Долго или коротко это длилось, не знаю. Туман понемногу рассеялся, так рассвет разгоняет мрак. Назойливые резкие звуки лезли в уши. Чья-то рука прощупала мне пульс, затем отпустила запястье. Я разобрала слова в неясном бормотанье. Не было сил открыть глаза.

— Мадемуазель, вы меня слышите? — повторял женский голос. — Все позади, все в порядке, очнитесь. Вы меня слышите? Отвечайте! Очнитесь, не сдавайтесь, ну же, вот так, вот так, уже лучше! — Незнакомка не отставала, хлопала меня по щекам, теребила.

Холодный воздух в лицо. Пощечина. Металлическое позвякивание.

Наконец я разлепила веки и смогла ее разглядеть. Молодая брюнетка, медсестра в бирюзовой блузе, улыбалась мне.

— Вы нас здорово напугали. Долго же пришлось вас будить!

Из-за ее плеча выглянул врач.

— Она в сознании? Отлично! Наконец-то узнаем, как зовут нашу чудом спасенную.

Он склонился надо мной. Приветливый, торопливый, явно спешивший к другим больным.

— Знаете, мадемуазель, ведь вы самая загадочная и таинственная пациентка в больнице! Никто не смог назвать ваше имя. Ни одна соседка! Невероятно! Вы должны нам помочь, представьтесь!

Я попыталась быть вежливой, хотела ему ответить, шевелила губами, старалась выдавить хоть один звук — не вышло! Я так устала…

— Ничего страшного, потом поговорим. — Врач с тяжелым вздохом отошел от моей постели.

Сестра протянула ему листок с колонками цифр, он внимательно просмотрел их, кивнул. Они вместе вышли в коридор.

— К ней ни разу никто не пришел, никто ее не искал, — зашептала сестра. — Ни родных, ни знакомых… Если она сама не заговорит…

— Заговорит, не волнуйтесь. Пусть понемногу приходит в себя. У нее временная афазия, нарушение речи. Пройдет. Лишь бы не было амнезии…

Молодая брюнетка вернулась в палату, подошла ко мне, взяла меня за руку.

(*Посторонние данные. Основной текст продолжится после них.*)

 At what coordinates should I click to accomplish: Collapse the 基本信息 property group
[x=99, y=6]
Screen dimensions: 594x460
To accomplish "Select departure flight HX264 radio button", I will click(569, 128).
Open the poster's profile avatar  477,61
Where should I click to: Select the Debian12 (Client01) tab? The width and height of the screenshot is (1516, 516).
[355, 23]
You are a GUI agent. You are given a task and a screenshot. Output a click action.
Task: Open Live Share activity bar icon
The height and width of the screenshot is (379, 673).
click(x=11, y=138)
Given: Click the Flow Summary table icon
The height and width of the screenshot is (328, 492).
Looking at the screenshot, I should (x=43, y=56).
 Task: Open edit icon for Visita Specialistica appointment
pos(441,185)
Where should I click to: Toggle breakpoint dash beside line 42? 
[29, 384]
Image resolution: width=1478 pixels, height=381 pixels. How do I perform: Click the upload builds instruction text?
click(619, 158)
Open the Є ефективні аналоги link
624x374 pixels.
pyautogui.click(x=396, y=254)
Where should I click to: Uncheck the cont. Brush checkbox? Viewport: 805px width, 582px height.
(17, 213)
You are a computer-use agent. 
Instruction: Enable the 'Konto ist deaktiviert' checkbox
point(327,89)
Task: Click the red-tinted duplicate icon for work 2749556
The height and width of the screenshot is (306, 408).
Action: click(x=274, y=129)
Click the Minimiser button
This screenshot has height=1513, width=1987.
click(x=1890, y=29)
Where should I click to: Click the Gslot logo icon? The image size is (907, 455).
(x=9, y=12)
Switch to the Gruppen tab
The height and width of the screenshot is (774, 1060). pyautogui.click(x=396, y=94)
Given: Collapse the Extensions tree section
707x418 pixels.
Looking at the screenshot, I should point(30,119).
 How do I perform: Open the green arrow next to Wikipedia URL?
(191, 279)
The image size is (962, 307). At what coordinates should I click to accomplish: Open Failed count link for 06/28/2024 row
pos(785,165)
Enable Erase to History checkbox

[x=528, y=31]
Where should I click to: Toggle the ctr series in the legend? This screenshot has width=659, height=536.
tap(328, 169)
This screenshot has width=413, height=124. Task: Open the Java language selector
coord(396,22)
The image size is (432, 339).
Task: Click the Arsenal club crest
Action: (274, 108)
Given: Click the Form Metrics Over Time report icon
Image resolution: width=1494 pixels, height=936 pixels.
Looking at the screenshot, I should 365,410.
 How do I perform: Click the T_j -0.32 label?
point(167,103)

— Мадемуазель, постарайтесь ответить, это очень важно. Мы позвоним вашим родителям, они ведь волнуются!

Родители? Волнуются? В последний раз мы общались прошлым летом. По телефону. Пять минут, не больше. Закон обязывал их поставить меня в известность, что в их брачный контракт внесены изменения. Мать объяснила, что они с отцом нотариально заверили условие общности имущества, согласно которому в случае смерти кого-либо из супругов другой унаследует все движимое и недвижимое.

— Надеюсь, ты не станешь возражать?

— Нет, мама, ни в коем случае.

— Прекрасно. А в остальном ты как, в порядке?

— Да, у меня все хорошо.

— Рада за тебя. Ну еще созвонимся, хорошо?

— Обязательно, мама.

Родители научились скрывать свою неприязнь ко мне еще с тех пор, как я была ребенком, подростком, девушкой. Мама как ни в чем не бывало причесывала меня по утрам, папа чинил мой велосипед и помогал одолеть задание по математике. Мы ужинали все вместе, не поднимая глаз от тарелок, стараясь как можно быстрее поесть и разбежаться. Плотная дымовая завеса разделила нас раз и навсегда, стена подспудных обвинений и упреков. Да и зачем без конца их повторять? Они и так прозвучали в день трагедии. В день невероятной, непоправимой утраты. В реальность которой невозможно поверить, хотя с нею отныне приходится жить до конца своих дней. Непреложность непредставимого факта ранит заново вновь и вновь.